Please reproduce exactly, and only, the line containing "The image size is (1389, 868)." and every line after it to the end of the records below, leaving out all pictures.

▶ _RECORDS FOR THE EXERCISE_
———

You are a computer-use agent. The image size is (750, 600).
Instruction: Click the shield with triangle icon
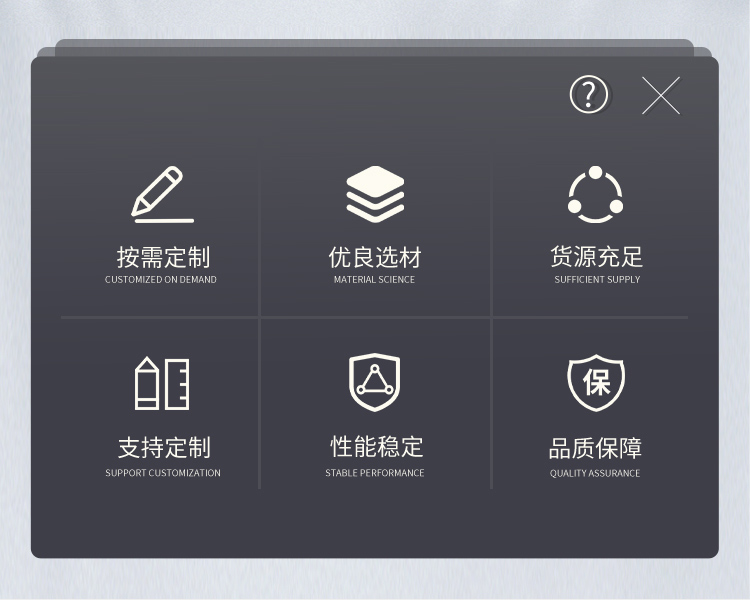pyautogui.click(x=375, y=382)
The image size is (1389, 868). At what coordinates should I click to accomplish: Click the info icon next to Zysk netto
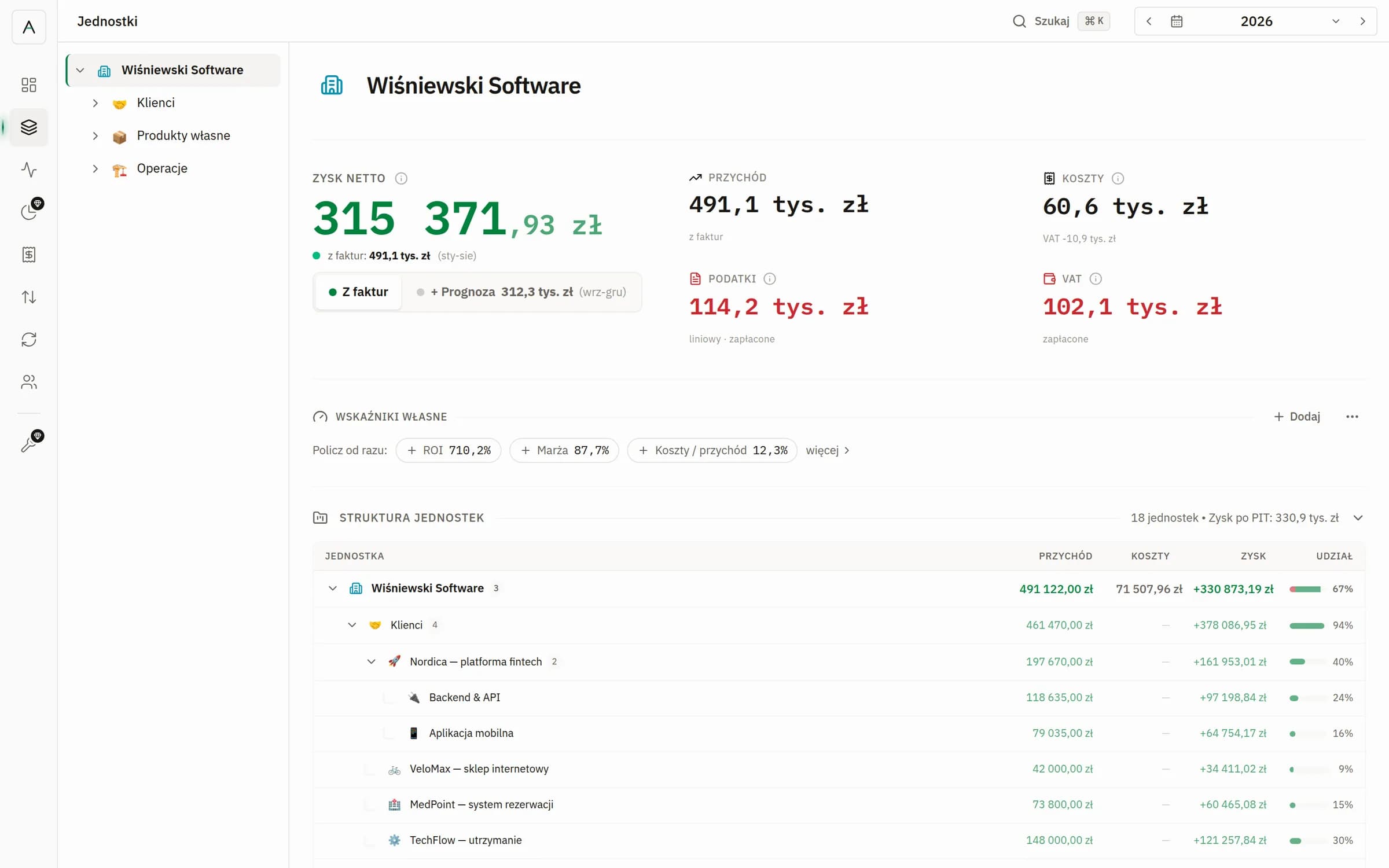point(401,178)
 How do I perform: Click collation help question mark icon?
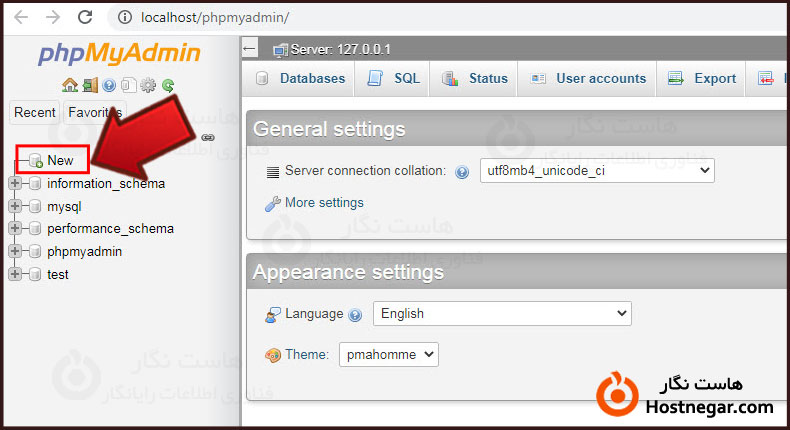(462, 172)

———

▶ _TASK RESULT_
The image size is (1389, 868). At what coordinates should I click to accomplish: Click the info icon next to Zysk netto
point(401,178)
 How do I perform: Click collation help question mark icon?
(462, 172)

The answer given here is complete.